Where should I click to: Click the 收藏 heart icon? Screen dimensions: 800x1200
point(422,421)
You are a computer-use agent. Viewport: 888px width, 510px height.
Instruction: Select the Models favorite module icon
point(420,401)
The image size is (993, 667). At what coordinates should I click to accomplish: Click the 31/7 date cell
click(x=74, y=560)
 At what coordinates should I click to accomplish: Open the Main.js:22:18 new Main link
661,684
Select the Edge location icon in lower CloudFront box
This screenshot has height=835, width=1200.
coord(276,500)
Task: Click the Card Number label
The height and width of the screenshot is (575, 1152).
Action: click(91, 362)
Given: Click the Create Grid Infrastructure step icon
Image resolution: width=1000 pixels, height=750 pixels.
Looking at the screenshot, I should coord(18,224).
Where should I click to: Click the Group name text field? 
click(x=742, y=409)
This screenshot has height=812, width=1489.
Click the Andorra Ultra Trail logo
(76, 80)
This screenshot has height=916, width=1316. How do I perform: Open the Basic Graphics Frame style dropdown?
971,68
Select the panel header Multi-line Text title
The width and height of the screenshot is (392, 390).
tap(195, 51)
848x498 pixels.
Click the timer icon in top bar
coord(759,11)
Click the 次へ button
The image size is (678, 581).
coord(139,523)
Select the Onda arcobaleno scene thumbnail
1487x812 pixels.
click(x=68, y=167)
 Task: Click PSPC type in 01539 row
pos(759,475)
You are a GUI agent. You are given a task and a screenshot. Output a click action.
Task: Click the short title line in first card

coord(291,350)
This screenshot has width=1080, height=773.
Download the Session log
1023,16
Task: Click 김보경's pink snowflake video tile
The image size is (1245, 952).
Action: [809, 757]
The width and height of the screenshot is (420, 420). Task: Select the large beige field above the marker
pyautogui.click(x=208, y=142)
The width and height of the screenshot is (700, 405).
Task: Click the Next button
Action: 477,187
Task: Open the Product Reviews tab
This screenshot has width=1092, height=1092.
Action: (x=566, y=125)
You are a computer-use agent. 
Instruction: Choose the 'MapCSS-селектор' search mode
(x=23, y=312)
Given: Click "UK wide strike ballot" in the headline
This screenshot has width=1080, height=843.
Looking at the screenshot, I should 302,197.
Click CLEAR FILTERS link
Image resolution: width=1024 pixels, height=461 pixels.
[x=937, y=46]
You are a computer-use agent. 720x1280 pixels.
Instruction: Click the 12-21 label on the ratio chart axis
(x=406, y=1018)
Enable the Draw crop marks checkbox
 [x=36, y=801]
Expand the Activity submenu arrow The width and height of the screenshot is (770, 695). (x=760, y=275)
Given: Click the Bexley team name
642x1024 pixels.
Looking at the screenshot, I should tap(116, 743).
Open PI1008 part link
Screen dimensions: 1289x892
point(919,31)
*****
Your assignment
Every line of the data above is to be copied out exactly.

Exercise response
Where should I click to: Click the 收藏 heart icon? Screen dimensions: 800x1200
point(422,421)
You are a computer-use agent. Viewport: 888px width, 510px height.
Instruction: Select the Models favorite module icon
point(420,401)
The image size is (993, 667). At what coordinates should I click to accomplish: Click the 31/7 date cell
click(x=74, y=560)
 At what coordinates should I click to accomplish: Open the Main.js:22:18 new Main link
661,684
Select the Edge location icon in lower CloudFront box
This screenshot has height=835, width=1200.
coord(276,500)
Task: Click the Card Number label
The height and width of the screenshot is (575, 1152).
Action: click(91, 362)
Given: Click the Create Grid Infrastructure step icon
Image resolution: width=1000 pixels, height=750 pixels.
Looking at the screenshot, I should coord(18,224).
Where should I click to: Click the Group name text field? 
click(x=742, y=409)
This screenshot has height=812, width=1489.
Click the Andorra Ultra Trail logo
(76, 80)
This screenshot has height=916, width=1316. How do I perform: Open the Basic Graphics Frame style dropdown?
971,68
Select the panel header Multi-line Text title
The width and height of the screenshot is (392, 390).
tap(195, 51)
848x498 pixels.
Click the timer icon in top bar
coord(759,11)
Click the 次へ button
The image size is (678, 581).
coord(139,523)
Select the Onda arcobaleno scene thumbnail
1487x812 pixels.
click(x=68, y=167)
 Task: Click PSPC type in 01539 row
pos(759,475)
You are a GUI agent. You are given a task and a screenshot. Output a click action.
Task: Click the short title line in first card

coord(291,350)
This screenshot has width=1080, height=773.
Download the Session log
1023,16
Task: Click 김보경's pink snowflake video tile
The image size is (1245, 952).
Action: [809, 757]
The width and height of the screenshot is (420, 420). Task: Select the large beige field above the marker
pyautogui.click(x=208, y=142)
The width and height of the screenshot is (700, 405).
Task: Click the Next button
Action: 477,187
Task: Open the Product Reviews tab
This screenshot has width=1092, height=1092.
Action: (x=566, y=125)
You are a computer-use agent. 
Instruction: Choose the 'MapCSS-селектор' search mode
(x=23, y=312)
Given: Click "UK wide strike ballot" in the headline
This screenshot has width=1080, height=843.
Looking at the screenshot, I should 302,197.
Click CLEAR FILTERS link
Image resolution: width=1024 pixels, height=461 pixels.
[x=937, y=46]
You are a computer-use agent. 720x1280 pixels.
Instruction: Click the 12-21 label on the ratio chart axis
(x=406, y=1018)
Enable the Draw crop marks checkbox
 [x=36, y=801]
Expand the Activity submenu arrow The width and height of the screenshot is (770, 695). (x=760, y=275)
Given: Click the Bexley team name
642x1024 pixels.
Looking at the screenshot, I should tap(116, 743).
Open PI1008 part link
Screen dimensions: 1289x892
point(919,31)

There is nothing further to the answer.